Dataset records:

========

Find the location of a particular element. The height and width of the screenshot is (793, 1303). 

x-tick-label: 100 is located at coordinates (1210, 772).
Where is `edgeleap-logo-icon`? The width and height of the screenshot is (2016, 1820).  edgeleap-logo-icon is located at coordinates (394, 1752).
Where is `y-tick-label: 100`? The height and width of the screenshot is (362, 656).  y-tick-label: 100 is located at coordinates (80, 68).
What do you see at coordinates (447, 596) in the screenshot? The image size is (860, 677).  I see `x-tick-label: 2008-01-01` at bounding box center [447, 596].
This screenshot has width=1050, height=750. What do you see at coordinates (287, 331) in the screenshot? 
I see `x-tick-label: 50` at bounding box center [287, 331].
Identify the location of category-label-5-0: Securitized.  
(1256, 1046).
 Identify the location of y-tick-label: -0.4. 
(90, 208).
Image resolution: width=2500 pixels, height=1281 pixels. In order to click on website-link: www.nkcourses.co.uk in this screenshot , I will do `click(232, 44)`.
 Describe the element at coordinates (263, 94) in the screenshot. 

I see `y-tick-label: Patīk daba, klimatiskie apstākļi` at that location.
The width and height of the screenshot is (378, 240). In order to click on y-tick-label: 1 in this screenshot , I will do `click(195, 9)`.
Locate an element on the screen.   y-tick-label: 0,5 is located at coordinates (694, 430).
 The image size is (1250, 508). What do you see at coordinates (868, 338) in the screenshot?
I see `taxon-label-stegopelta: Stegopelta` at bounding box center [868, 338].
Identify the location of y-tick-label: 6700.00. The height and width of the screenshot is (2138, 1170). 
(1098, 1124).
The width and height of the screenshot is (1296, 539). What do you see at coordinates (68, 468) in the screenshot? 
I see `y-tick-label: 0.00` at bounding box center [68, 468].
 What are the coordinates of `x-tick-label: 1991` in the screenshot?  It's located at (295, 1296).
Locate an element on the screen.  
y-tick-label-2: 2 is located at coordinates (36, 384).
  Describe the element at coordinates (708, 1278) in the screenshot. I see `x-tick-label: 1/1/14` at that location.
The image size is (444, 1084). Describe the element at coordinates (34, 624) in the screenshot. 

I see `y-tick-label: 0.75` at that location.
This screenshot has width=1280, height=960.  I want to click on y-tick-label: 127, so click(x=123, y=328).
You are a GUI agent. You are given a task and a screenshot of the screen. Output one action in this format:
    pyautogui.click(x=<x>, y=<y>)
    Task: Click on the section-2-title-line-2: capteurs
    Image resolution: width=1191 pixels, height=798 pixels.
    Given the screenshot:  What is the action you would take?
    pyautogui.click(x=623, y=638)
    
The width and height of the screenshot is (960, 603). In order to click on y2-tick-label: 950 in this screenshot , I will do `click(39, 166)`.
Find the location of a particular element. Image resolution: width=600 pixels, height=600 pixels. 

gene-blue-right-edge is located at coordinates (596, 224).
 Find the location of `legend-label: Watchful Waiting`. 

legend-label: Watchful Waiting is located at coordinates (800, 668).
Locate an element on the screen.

========

▸ REQUIRED ACTION
Copy out verbatim the part of the records that opens with the line containing "The width and height of the screenshot is (1296, 539)." and closes with the line containing "What are the", including both of those lines.

▸ REPLY TO THE EXERCISE
The width and height of the screenshot is (1296, 539). What do you see at coordinates (68, 468) in the screenshot? 
I see `y-tick-label: 0.00` at bounding box center [68, 468].
 What are the coordinates of `x-tick-label: 1991` in the screenshot?  It's located at (295, 1296).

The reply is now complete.